» **EXTRACT PROVIDED**
L E T T E R S    T O    T H E    E D I T O R

Farm loans must be recovered

The editorial “Loans have to be paid” (May 5) aptly made a strong case for the recovery of farm loans by the banks. Thanks to frequent loan waivers announced by the government from time to time, the number of wilful defaulters has multiplied resulting in drastic reduction in the recovery of loans.

Poor loan recovery not only affects the viability of banks but also impairs their capacity to lend in future. With the drying up of the flow of rural credit, the farmers will be forced to depend on exploitative non-institutional sources.

In the long-term interest of the farmers as well as for the sake of financial health of the banks, it is important to keep the banking operations free from political interference. Loan write-offs, which tend to give a wrong signal to the borrowers, should not be allowed as a matter of policy. Rather the farmers should be encouraged to make timely repayment of loans.

RAMA KASHYAP, Chandigarh


The editorial has rightly observed that banks cannot stay in business if loans are not repaid. Banks are there to help the needy farmers and save them from the clutches of arhtiyas, who charge an exorbitant rate of interest. Loan-waiver schemes announced by the government from time to time do more harm than good to the interests of the farming community as the recipients of loans often squander the money so raised on unproductive uses, hoping that loans would ultimately be waived off.


Literary touch

I have read The Tribune Editor-in-Chief Raj Chengappa’s reports from Washington, his interview with Mr Omar Abdullah and the journey to Amritsar. I must say, these are not just journalistic reports, there is a literary touch in these writings, which reflects his personality, emotions, sentiments, purity of heart and clarity of vision and thoughts.

I myself have gone to these places. I have been visiting G.N.D. University quite frequently and on almost all those occasions visited the Golden Temple and also travelled to the Wagah border. Mr Chengappa’s descriptions and narratives are so vivid and captivating that it refreshed my memories.

Dr JB GOYAL, Kurukshetra

Opposition’s role

B G Verghese’s article, “Cut motions, privacy, corruption” (May 4) motivated me to comment on the role of the Opposition as conceptualised by Dr B R Ambedkar when he talked of faithfulness to the intentions of the people who have given them the mandate to sit in the Opposition for watching their interests to the best of their wisdom and abilities.

» **RECORDS PROVIDED**
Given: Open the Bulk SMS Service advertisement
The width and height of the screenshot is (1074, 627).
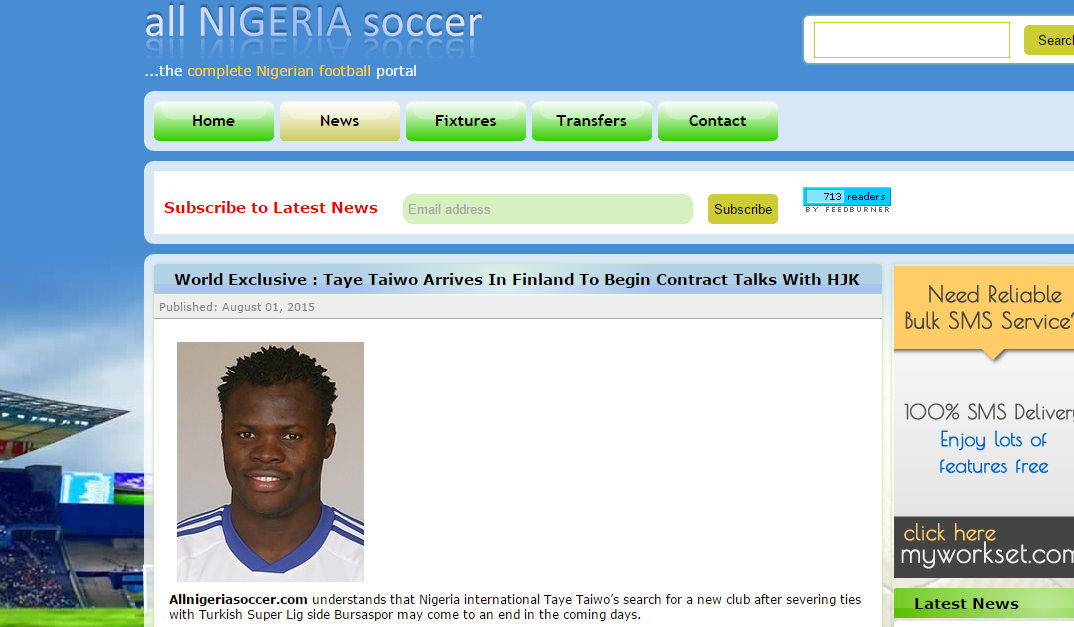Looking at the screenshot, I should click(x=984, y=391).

==

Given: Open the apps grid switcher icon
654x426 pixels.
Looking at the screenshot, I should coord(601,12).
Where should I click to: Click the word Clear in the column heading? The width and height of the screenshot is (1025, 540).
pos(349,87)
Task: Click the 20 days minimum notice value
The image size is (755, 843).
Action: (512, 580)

» **WORK INSTRUCTIONS**
**1)** Answer these questions from the letters to the editor:
(a) Which editorial, with its date, does the letter headed "Farm loans must be recovered" discuss?
(b) Whom does the unsigned farm-loan letter say charge an exorbitant rate of interest?
(c) Which article, by whom and with what date, prompted the letter headed "Opposition's role"?
**2)** Write the next part of the letters to the editor, picking up right after the last sentence shown.
The rows are separate material from the letters to the editor.

» **FINAL ANSWERS**
**1)**
(a) "Loans have to be paid" (May 5)
(b) Arhtiyas
(c) "Cut motions, privacy, corruption" by B G Verghese (May 4)

**2)**
The Opposition leaders need to discuss and debate the issues relevant to the electorate and have no right to walk out of Parliament and disturb the proceedings. They should accept their responsibility. The Opposition leaders should seriously do some soul-searching and learn the principles of faithfulness and wisdom.

Dr M M GOEL, Kurukshetra

Sports bodies

The editorial “Sports & politics” (May 4) has aptly analysed the Sports Ministry’s decision and its probable impact on sports administration in India. I fully agree with the observation that fixing tenures alone is not going to work, but certainly if implemented strongly it will prove to be the first step forward in reforming sports administration in India.

There is a need to sensitise the public and make them aware of the benefits politicians extract from sports bodies. Now that a beginning has been initiated, I strongly feel that the Sports Ministry should make the working of all sports bodies accountable, transparent and efficient. Action should be initiated for poor performances.


Breeding tigers

Assuming that there are about 300 tigresses in the cub-productive age (among the thousand odd surviving tigers) and allowing for the average survival of one cub per litter to adulthood and also factoring in 20 old age deaths every two years, there is every chance that our tiger population will reach the 2000 to 2500 mark 10 years hence (news report, “Explore options to breed tigers in the wild, ministry told”, May 3).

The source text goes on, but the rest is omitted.